About this task: Every line from the one with "Where should I" through the last line below should be repeated exactly; pictures stay out of the copy.
[Opening The input section]
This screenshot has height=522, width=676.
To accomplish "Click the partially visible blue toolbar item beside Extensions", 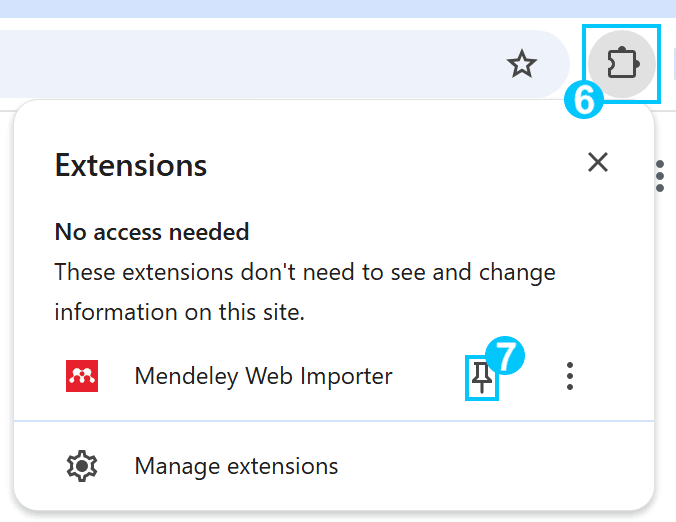I will point(674,64).
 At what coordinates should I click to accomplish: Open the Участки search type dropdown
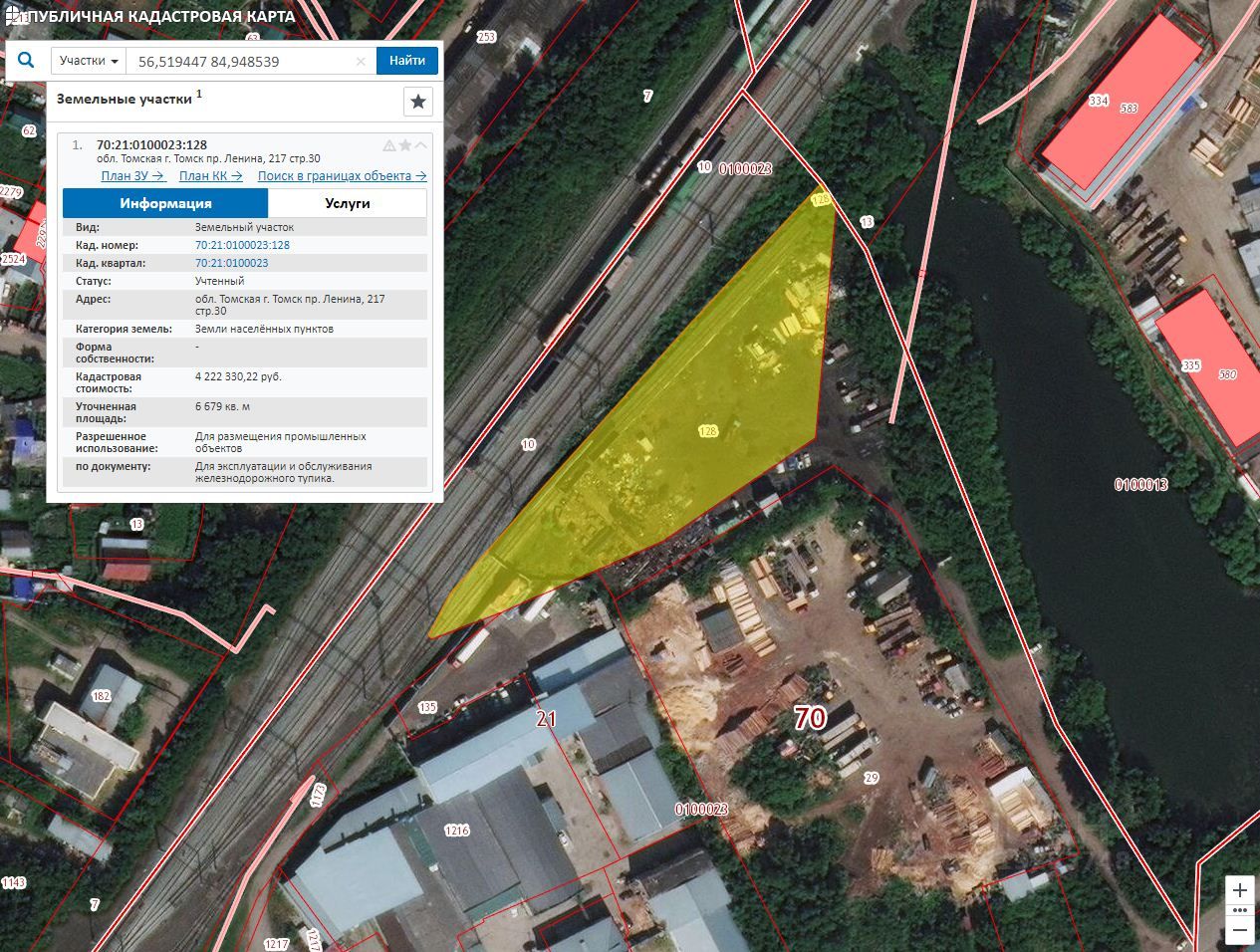tap(89, 61)
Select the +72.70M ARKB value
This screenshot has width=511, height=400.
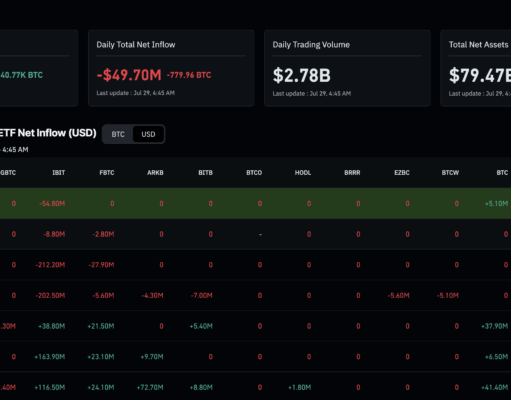click(x=150, y=388)
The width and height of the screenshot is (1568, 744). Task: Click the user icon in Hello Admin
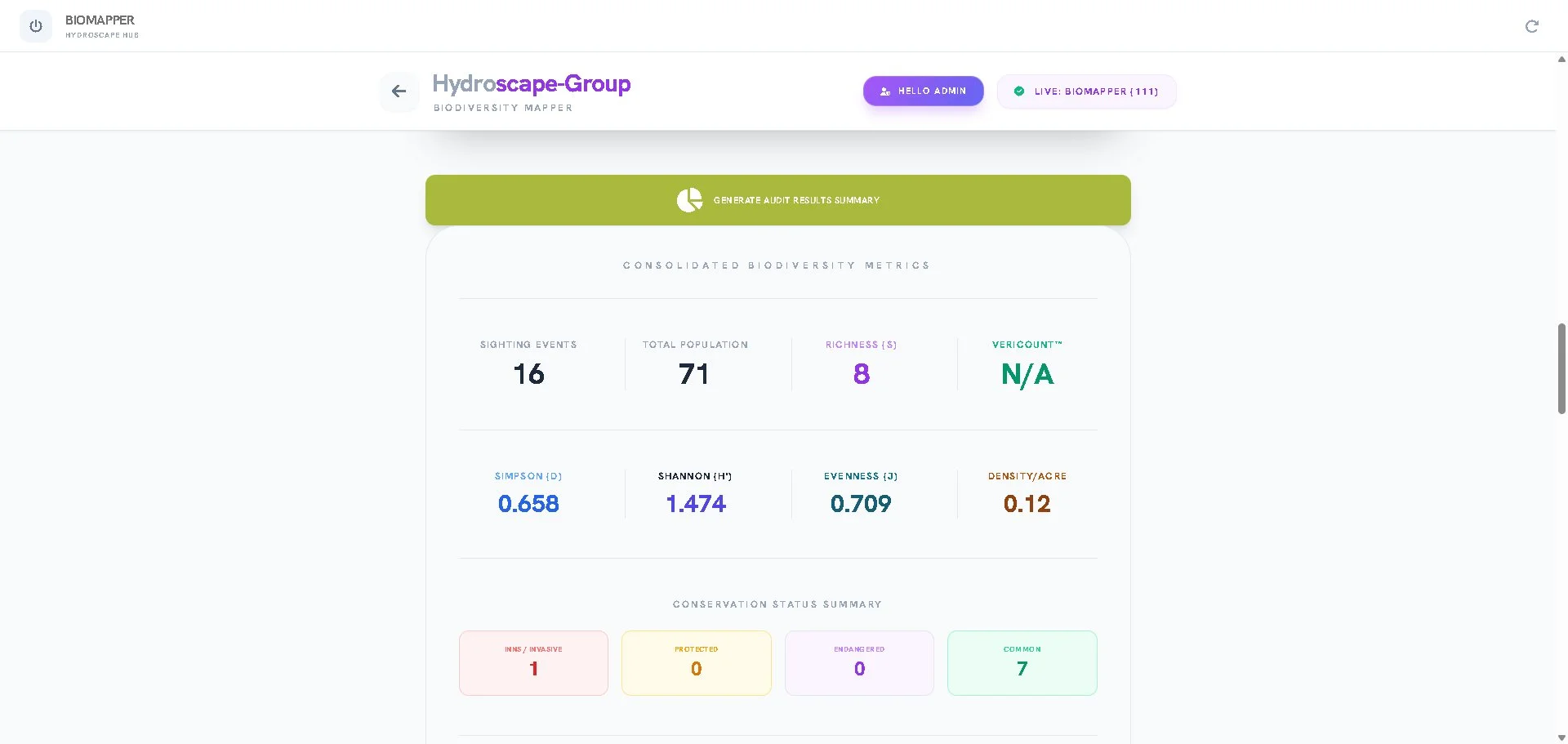[885, 91]

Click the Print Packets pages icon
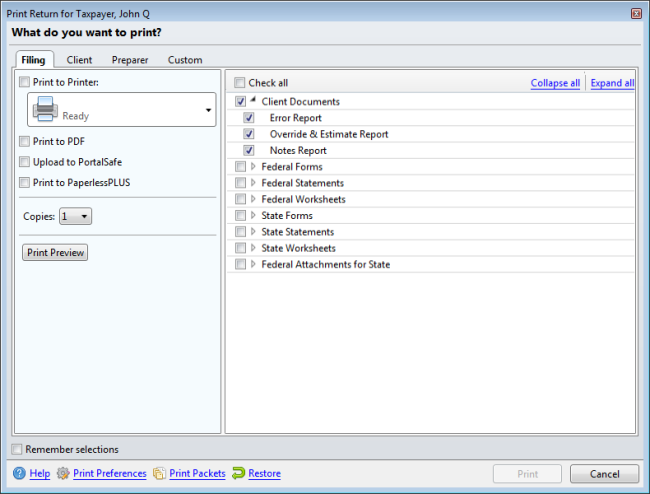159,473
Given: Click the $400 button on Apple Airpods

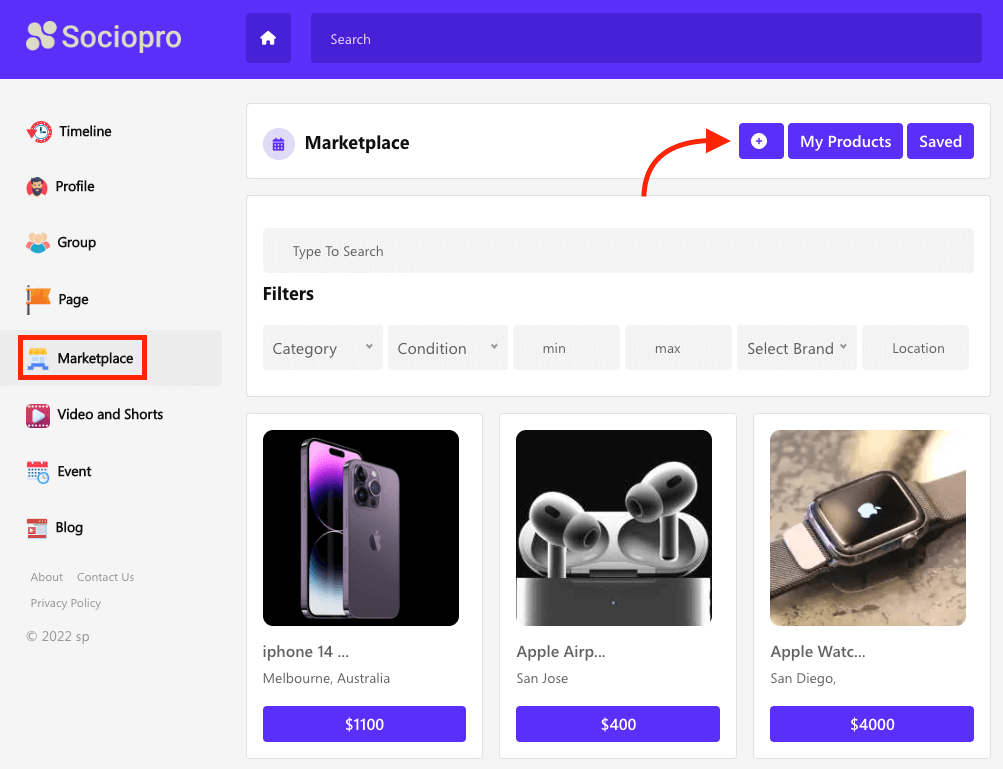Looking at the screenshot, I should pos(617,723).
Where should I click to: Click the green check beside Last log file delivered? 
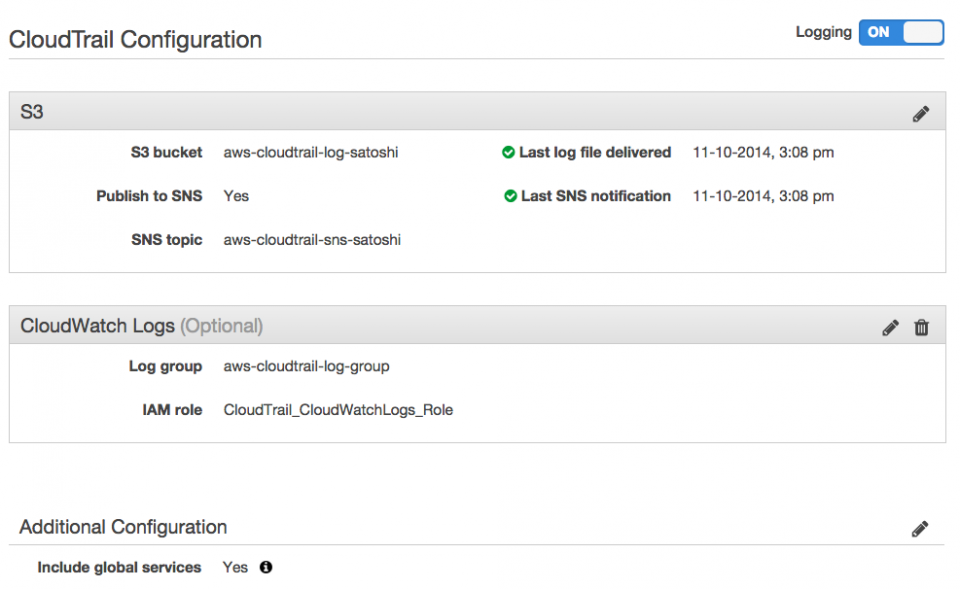pyautogui.click(x=509, y=152)
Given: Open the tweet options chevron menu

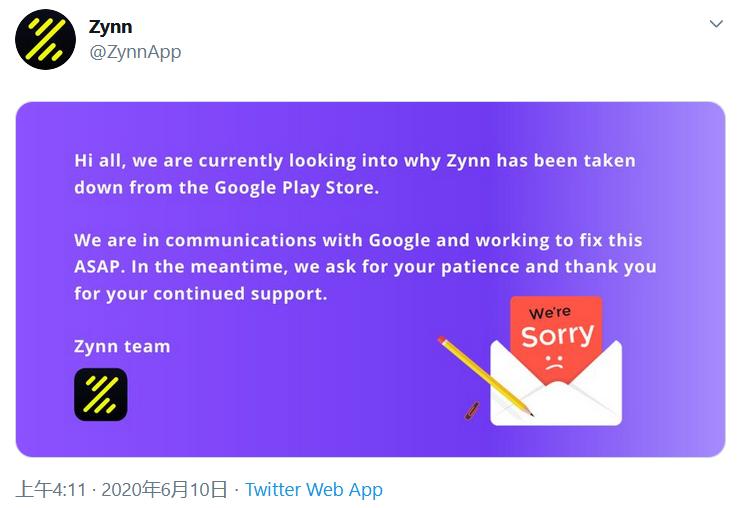Looking at the screenshot, I should 716,25.
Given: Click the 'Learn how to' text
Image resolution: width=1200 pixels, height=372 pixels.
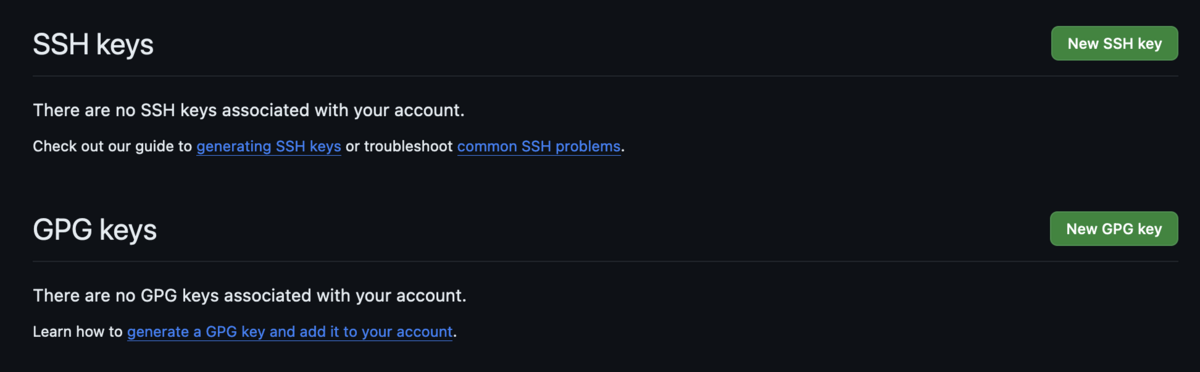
[Closing The input section]
The completed task:
Where should I click to: Click the green check beside Last log file delivered? 
pyautogui.click(x=509, y=152)
Given: Open the tweet options chevron menu

Looking at the screenshot, I should 716,25.
Given: Click the 'Learn how to' text
Image resolution: width=1200 pixels, height=372 pixels.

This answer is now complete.